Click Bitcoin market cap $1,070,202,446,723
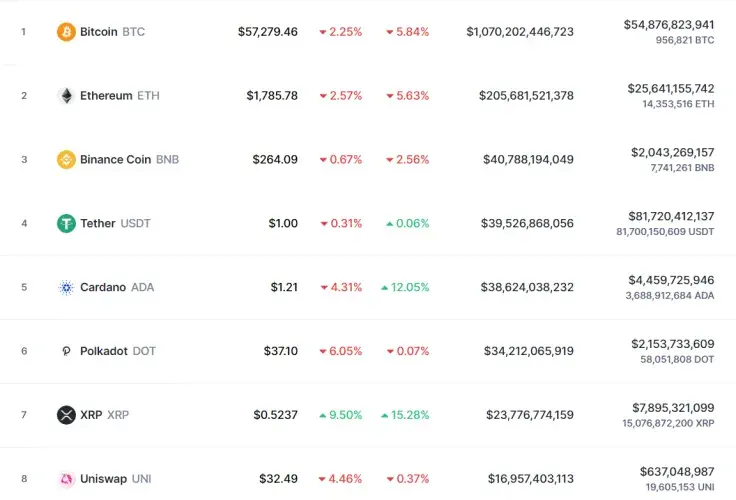Image resolution: width=736 pixels, height=500 pixels. (519, 32)
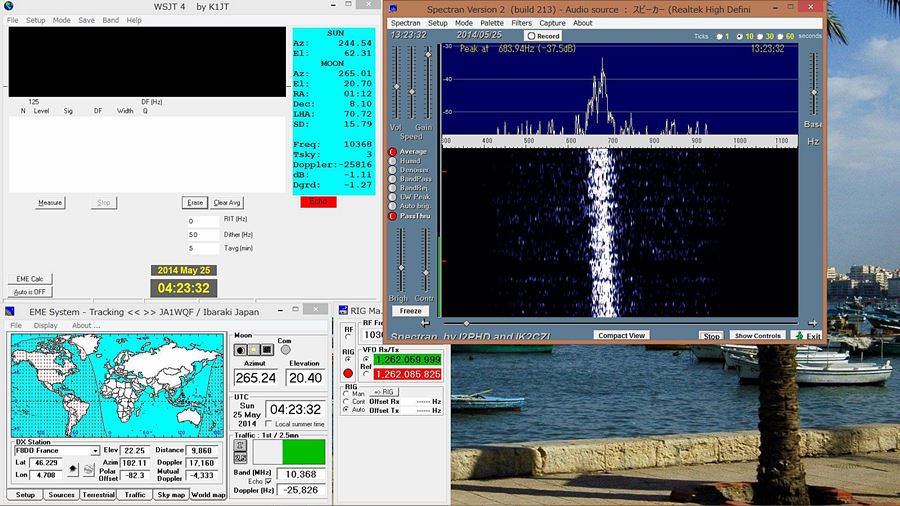This screenshot has height=506, width=900.
Task: Click the first moon phase icon
Action: click(x=240, y=350)
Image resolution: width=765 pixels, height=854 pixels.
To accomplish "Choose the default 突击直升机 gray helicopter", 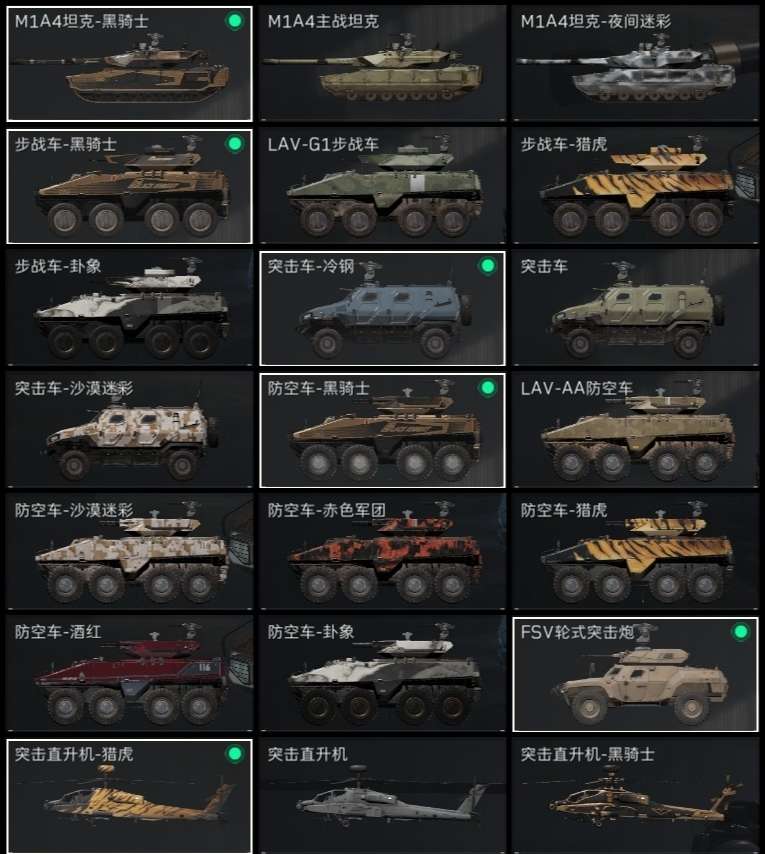I will point(382,796).
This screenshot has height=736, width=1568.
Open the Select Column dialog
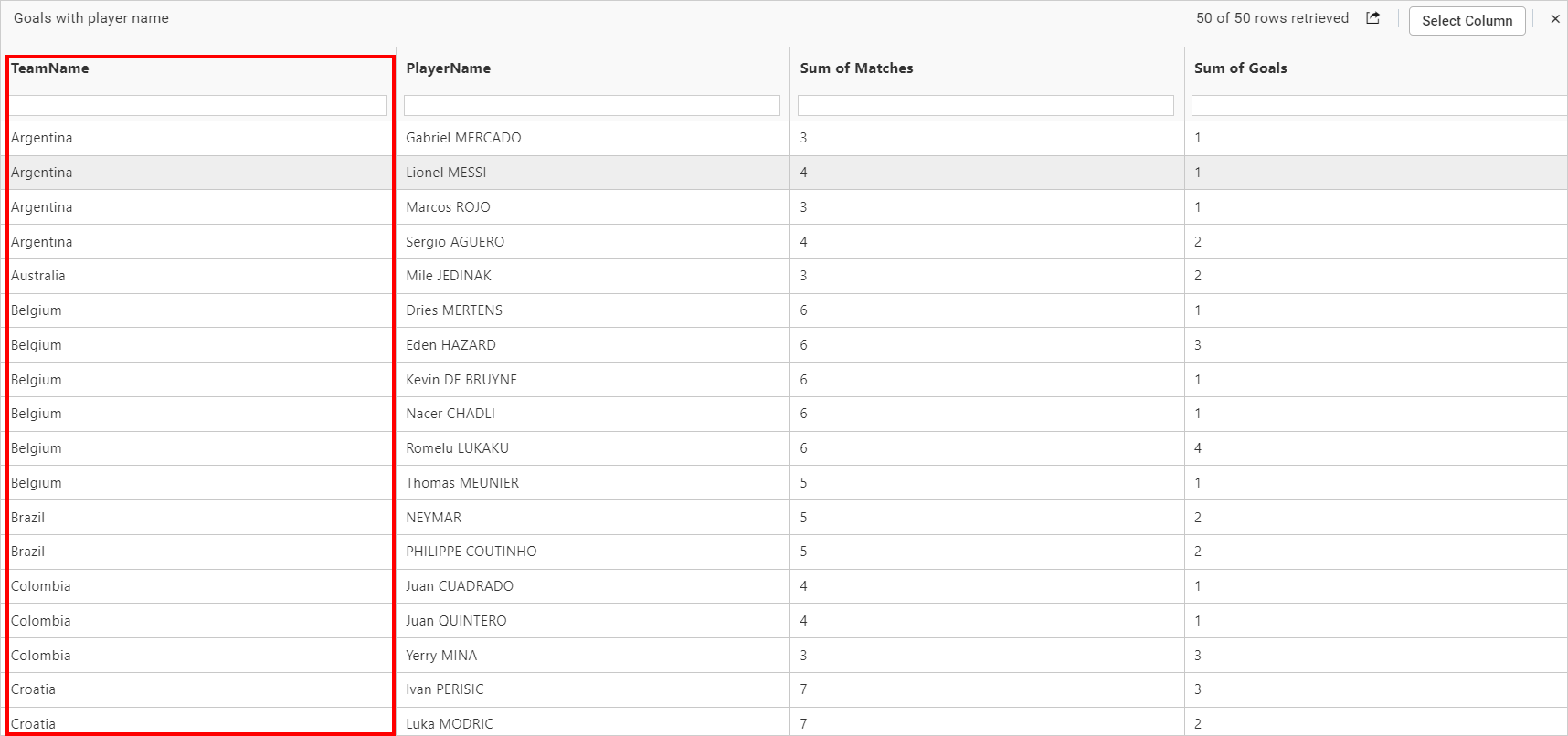(1467, 20)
+---+
* **Exercise directions**
Skip all pictures. Write out only the lines from the one containing "This screenshot has height=736, width=1568." to the end of the listing above, inclusive, exactly as given.

* **Response to this task**
This screenshot has height=736, width=1568.
Open the Select Column dialog
(1467, 20)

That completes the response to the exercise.